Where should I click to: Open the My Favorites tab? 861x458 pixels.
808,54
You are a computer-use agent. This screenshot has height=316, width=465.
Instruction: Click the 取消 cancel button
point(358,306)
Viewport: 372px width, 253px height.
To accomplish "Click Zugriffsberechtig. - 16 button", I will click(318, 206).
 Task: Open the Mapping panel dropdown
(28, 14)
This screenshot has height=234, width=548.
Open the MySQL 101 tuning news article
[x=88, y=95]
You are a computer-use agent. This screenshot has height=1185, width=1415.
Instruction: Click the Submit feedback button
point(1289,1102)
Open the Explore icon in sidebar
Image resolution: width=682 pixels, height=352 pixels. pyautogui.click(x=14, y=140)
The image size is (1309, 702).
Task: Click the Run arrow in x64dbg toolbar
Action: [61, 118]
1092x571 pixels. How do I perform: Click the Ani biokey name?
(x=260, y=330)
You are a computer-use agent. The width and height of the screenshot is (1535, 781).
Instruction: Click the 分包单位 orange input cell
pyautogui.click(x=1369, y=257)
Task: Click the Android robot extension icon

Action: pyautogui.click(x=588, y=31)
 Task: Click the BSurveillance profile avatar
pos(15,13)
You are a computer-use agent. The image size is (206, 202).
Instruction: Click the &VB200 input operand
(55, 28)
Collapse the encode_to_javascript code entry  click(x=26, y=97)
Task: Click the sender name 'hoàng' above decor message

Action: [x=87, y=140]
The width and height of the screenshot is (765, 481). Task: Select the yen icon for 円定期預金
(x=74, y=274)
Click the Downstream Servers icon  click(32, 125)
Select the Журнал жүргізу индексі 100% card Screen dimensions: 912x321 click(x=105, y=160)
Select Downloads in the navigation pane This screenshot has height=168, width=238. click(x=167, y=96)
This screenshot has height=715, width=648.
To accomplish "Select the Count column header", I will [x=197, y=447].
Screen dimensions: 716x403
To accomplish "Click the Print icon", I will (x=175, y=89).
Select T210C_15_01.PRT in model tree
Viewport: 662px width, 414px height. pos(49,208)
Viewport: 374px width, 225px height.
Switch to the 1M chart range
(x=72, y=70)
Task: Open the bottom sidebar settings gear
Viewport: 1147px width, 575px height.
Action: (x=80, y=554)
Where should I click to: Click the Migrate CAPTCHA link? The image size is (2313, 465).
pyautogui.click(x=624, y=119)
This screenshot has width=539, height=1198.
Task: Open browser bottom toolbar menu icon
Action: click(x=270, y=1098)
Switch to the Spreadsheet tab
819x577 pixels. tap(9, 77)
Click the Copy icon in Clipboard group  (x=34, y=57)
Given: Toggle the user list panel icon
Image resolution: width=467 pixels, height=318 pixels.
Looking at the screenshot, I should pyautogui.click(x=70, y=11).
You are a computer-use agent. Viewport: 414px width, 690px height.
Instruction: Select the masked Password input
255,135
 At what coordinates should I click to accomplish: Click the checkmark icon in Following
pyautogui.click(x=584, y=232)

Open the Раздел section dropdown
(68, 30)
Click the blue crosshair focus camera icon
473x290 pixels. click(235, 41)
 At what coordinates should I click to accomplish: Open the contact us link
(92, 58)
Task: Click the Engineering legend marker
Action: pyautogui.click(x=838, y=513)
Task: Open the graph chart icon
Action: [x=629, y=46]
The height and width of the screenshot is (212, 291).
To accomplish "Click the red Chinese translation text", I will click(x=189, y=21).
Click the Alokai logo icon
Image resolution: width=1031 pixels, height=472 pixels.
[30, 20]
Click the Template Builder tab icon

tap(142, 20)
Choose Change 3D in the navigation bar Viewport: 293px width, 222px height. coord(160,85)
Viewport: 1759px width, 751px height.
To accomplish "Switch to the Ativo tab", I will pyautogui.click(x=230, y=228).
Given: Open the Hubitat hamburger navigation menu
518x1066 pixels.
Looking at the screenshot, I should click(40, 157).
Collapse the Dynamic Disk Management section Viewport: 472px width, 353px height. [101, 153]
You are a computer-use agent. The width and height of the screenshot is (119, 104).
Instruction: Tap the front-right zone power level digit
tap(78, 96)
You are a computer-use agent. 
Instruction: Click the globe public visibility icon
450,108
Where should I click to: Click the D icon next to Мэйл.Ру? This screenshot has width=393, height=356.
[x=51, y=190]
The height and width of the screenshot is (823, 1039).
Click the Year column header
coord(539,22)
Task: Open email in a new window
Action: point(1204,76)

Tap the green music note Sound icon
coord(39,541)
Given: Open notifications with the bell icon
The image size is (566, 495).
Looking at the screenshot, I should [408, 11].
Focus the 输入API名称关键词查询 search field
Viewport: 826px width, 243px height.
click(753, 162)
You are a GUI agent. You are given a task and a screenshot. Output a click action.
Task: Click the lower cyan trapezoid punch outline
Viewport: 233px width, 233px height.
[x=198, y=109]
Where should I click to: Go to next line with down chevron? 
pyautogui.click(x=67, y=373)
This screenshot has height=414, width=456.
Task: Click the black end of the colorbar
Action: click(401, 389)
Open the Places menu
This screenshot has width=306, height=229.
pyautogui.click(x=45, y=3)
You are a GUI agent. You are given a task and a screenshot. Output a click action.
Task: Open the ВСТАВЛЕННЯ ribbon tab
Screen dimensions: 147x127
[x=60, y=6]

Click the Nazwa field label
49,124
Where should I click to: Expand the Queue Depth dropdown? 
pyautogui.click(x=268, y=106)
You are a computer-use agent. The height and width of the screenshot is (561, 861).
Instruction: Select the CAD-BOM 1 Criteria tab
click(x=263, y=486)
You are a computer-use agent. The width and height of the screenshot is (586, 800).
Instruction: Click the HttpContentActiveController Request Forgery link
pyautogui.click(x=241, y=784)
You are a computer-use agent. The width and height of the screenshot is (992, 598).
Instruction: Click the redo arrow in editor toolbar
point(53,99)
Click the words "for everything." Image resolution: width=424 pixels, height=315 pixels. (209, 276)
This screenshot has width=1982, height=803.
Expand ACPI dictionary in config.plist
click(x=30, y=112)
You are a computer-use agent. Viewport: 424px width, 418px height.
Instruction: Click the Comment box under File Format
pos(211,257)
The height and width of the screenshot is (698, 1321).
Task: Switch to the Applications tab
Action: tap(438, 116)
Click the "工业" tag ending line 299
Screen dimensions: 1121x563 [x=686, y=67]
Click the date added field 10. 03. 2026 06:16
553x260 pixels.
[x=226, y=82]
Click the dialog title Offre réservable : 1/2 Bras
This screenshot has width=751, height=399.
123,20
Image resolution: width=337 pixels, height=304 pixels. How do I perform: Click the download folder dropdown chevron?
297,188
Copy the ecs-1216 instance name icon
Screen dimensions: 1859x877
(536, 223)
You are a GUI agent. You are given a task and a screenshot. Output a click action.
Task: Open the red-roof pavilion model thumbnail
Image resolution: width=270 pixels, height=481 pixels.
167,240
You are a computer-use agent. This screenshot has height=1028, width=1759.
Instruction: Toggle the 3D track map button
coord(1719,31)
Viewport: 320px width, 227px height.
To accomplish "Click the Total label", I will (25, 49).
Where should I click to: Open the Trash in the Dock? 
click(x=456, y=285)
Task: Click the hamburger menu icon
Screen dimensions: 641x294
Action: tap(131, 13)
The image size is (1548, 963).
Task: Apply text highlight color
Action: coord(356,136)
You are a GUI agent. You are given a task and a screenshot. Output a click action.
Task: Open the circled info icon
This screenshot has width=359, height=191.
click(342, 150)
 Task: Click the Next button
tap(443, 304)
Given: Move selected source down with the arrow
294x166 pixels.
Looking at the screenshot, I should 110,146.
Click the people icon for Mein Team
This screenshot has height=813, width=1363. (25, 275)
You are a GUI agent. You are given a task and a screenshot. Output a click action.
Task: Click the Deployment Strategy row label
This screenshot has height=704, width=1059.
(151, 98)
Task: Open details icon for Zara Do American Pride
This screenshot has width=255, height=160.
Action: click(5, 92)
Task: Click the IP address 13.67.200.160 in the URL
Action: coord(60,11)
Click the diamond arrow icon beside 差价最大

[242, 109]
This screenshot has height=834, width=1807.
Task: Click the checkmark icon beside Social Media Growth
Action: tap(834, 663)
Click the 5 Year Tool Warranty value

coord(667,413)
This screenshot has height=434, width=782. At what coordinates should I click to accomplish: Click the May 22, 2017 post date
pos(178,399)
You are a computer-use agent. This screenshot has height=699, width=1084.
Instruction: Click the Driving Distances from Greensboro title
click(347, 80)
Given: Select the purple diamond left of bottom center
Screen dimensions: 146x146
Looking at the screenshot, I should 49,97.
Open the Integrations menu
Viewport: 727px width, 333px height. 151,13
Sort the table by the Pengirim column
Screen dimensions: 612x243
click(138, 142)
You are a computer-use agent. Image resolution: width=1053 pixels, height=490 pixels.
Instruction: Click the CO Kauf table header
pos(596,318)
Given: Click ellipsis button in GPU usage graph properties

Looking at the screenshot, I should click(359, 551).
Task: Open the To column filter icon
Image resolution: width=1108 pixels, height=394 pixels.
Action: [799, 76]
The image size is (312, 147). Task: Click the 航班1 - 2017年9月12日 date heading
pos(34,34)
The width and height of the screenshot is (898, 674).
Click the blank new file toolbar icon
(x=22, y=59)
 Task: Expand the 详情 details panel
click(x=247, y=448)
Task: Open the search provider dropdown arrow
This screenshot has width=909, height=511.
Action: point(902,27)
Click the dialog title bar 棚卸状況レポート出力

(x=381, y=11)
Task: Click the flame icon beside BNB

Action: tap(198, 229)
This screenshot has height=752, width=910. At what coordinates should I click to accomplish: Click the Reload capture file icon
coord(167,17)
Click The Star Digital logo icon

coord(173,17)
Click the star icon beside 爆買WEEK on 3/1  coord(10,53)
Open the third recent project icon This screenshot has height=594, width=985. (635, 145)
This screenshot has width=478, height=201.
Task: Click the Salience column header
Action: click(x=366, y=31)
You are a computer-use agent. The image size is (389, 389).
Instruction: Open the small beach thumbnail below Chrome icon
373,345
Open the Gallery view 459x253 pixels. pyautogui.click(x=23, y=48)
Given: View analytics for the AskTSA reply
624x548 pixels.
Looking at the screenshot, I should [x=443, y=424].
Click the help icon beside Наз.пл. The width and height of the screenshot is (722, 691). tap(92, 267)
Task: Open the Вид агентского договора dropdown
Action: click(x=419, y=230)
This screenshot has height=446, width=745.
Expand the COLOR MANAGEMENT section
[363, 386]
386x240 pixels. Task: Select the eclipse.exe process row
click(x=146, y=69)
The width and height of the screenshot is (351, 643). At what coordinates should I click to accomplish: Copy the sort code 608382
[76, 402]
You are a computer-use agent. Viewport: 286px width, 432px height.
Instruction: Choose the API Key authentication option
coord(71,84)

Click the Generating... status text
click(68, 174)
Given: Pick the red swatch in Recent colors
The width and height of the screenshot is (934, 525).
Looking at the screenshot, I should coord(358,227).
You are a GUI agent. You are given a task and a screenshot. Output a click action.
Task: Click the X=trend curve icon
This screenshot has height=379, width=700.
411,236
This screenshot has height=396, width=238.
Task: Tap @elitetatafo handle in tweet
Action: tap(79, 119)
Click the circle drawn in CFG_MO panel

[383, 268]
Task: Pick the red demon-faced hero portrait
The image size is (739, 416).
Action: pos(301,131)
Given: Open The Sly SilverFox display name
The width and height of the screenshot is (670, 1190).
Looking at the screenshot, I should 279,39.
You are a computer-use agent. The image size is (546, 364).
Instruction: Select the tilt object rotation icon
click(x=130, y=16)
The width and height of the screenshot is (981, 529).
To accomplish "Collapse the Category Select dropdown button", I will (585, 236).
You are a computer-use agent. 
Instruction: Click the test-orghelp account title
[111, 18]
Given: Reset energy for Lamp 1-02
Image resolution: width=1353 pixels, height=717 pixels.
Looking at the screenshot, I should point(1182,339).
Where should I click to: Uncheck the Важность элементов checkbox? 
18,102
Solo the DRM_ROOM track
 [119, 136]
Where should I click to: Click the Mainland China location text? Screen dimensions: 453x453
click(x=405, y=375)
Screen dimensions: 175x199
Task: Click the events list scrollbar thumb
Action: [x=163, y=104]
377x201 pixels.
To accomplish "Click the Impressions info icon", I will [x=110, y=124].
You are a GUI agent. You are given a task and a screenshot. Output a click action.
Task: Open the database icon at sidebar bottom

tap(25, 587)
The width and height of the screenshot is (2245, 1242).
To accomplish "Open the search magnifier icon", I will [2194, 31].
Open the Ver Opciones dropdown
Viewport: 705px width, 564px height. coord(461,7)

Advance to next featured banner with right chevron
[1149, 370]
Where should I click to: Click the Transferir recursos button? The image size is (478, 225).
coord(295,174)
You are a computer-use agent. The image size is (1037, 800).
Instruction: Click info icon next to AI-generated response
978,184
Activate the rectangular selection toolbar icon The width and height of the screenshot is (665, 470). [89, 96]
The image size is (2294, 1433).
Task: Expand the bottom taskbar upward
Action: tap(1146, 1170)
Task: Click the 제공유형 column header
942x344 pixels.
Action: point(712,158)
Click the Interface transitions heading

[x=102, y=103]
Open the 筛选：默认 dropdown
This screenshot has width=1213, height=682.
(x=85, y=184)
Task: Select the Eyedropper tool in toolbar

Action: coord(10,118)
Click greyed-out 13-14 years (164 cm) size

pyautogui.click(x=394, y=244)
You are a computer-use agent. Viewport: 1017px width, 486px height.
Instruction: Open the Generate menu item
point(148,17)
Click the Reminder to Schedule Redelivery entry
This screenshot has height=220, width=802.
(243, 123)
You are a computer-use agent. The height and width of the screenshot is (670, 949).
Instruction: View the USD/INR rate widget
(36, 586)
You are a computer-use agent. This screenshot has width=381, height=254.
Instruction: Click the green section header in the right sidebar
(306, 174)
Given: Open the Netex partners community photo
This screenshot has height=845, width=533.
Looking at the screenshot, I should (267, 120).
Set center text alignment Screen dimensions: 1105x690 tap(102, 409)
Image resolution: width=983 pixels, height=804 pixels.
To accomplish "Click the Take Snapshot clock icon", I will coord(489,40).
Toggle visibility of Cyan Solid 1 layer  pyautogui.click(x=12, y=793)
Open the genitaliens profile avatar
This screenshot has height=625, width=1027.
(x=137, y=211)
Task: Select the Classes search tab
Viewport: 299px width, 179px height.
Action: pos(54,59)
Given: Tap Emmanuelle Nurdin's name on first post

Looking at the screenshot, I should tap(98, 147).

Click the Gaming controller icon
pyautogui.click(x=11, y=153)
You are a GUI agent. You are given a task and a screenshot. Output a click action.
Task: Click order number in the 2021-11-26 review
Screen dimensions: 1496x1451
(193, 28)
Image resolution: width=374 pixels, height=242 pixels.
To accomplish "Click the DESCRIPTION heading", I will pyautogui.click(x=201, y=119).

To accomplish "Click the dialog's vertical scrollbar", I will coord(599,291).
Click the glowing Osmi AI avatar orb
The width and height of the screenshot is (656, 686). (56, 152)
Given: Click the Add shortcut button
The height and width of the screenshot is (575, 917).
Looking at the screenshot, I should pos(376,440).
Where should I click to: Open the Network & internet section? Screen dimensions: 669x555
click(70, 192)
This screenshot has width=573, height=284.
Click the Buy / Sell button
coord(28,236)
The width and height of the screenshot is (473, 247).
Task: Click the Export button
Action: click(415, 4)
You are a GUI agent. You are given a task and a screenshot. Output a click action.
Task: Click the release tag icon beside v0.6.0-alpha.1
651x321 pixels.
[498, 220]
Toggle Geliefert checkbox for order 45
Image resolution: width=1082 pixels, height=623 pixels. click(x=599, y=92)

**Challenge**: Give back the data from its first line through the line containing "point(1289,1102)", swapping "screenshot" for "image" and changing nothing else. Return only those lines.

**Response**:
Where should I click to: Open the My Favorites tab? 861x458 pixels.
808,54
You are a computer-use agent. This image has height=316, width=465.
Instruction: Click the 取消 cancel button
point(358,306)
Viewport: 372px width, 253px height.
To accomplish "Click Zugriffsberechtig. - 16 button", I will click(318, 206).
 Task: Open the Mapping panel dropdown
(28, 14)
This image has height=234, width=548.
Open the MySQL 101 tuning news article
[x=88, y=95]
You are a computer-use agent. This image has height=1185, width=1415.
Instruction: Click the Submit feedback button
point(1289,1102)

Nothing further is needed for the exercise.